The Drift is a magazine founded in June 2020 by Rebecca Panovka and Kiara Barrow.

== History ==
In The Drift's founding essay published June 24, 2020, Barrow and Panovka wrote that they were "committed to offering a forum for young people who haven’t yet been absorbed into the media hivemind, and don’t feel hemmed in by the boundaries of the existing discourse." They told The New York Times that they were inspired by podcasts like Red Scare and Chapo Trap House and that they aspire to be "the intellectual arm" of "the leftist resurgence of the past few years and figuring out what’s next, post-Bernie, to people now awakening to leftist radicalism.”

Both of The Drift's founders attended elite private New York City schools before studying at Harvard College. Rebecca Panovka, the daughter of corporate lawyers Alexandra Korry and Robin Panovka, worked as a tutor and fact checker, and attended Dalton School before studying English and philosophy and editing The Harvard Book Review. Kiara Barrow, who is also an editor at Penguin Press, graduated from Dwight School in New York City and studied English at Harvard, where she ran The Harvard Advocate. Both graduated from Harvard in 2016.

Much of the magazine's first issue was written before the onset of COVID-19 mitigations; its sections were titled “About the Pandemic” and “Not About the Pandemic." Later issues have featured tongue-in-cheek headers that organize their contents retroactively; issue 10 featured the sections “Saving Face” and “Face Value.”

Parties to celebrate the release of The Drift's issues "have become a media frenzy of their own," receiving coverage in magazines such as The Atlantic and New York.

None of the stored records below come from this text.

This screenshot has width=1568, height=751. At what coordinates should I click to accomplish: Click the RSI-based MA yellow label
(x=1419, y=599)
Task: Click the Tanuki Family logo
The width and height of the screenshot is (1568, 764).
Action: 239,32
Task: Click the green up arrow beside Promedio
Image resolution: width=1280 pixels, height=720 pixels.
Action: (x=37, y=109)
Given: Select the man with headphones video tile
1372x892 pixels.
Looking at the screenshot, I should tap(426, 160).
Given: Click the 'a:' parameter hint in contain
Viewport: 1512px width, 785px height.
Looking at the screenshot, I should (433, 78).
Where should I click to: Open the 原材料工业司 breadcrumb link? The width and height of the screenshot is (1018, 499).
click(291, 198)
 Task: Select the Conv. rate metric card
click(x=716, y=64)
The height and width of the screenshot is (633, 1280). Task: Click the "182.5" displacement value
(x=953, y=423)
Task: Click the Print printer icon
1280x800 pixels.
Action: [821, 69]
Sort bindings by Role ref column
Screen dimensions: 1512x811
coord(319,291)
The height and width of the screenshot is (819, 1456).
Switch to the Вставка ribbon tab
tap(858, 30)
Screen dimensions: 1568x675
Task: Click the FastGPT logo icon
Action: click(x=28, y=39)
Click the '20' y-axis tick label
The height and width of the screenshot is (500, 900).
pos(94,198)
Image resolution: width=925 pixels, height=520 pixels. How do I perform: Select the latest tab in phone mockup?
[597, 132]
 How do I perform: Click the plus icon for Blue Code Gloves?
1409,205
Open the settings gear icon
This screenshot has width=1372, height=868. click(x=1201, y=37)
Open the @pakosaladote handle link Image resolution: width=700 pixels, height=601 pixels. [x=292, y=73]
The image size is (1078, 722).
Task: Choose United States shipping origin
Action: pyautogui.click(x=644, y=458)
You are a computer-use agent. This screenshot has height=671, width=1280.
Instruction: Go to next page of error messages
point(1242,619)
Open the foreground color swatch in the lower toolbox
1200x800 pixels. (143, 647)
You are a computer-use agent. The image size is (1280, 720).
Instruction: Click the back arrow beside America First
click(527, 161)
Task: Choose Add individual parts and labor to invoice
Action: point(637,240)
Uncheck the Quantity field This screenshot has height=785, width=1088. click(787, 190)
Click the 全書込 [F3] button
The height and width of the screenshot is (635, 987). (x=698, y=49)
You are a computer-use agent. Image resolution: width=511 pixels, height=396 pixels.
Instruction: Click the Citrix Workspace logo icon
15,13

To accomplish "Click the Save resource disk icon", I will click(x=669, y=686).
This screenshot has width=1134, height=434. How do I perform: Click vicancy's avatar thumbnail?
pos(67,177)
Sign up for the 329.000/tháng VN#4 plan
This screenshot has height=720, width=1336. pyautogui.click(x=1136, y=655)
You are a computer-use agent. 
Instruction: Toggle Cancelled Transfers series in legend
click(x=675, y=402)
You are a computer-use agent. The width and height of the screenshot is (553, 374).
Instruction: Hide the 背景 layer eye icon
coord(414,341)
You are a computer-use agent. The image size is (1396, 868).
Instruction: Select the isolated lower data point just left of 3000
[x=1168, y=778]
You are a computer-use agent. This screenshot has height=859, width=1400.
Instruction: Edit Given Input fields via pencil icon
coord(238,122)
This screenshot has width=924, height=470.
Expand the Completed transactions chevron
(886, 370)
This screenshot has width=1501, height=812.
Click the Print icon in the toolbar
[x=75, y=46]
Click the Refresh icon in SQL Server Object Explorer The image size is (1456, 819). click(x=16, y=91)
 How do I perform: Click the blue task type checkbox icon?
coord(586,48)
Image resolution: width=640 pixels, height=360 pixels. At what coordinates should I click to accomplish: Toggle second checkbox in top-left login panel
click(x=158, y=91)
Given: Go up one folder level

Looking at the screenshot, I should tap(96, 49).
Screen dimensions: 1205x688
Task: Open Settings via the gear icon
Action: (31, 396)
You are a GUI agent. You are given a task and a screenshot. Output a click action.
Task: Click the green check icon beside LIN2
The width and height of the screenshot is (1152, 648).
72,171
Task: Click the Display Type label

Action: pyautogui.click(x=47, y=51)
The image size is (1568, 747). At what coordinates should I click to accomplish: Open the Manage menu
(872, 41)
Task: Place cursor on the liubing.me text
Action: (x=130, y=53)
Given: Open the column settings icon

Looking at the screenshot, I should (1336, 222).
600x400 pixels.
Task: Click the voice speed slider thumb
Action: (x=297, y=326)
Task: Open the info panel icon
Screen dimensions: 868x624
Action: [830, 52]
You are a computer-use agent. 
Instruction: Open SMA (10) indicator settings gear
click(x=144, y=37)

In September 2022, David Zwirner announced he was providing funding as part of an effort to fund a new generation of writers. In a statement to ARTnews, Barrow said that despite Zwirner's funding,The Drift would remain editorially independent and would not be part of David Zwirner Books.

== Content ==
Notable essays from the magazine include Oscar Schwartz's “What Was the TED Talk?: Some Thoughts on the ‘Inspiresting,’” which criticizes the TED conference's focus on contrived, oversimplified content and elitist undercurrents; a criticism of Anthony Fauci's celebrity status by Know Your Enemy co-host Sam Adler-Bell; and "Case Sensitive," an argument for not capitalizing the term Black by the philosopher Nicholas Whittaker.

Story ideas go through many rounds of editing even before they are green-lit, receiving contributions from at least four editors by the final draft.

== Reception ==
The New Yorker editor David Remnick told The New York Times that “I would be a fool not to read something like The Drift.”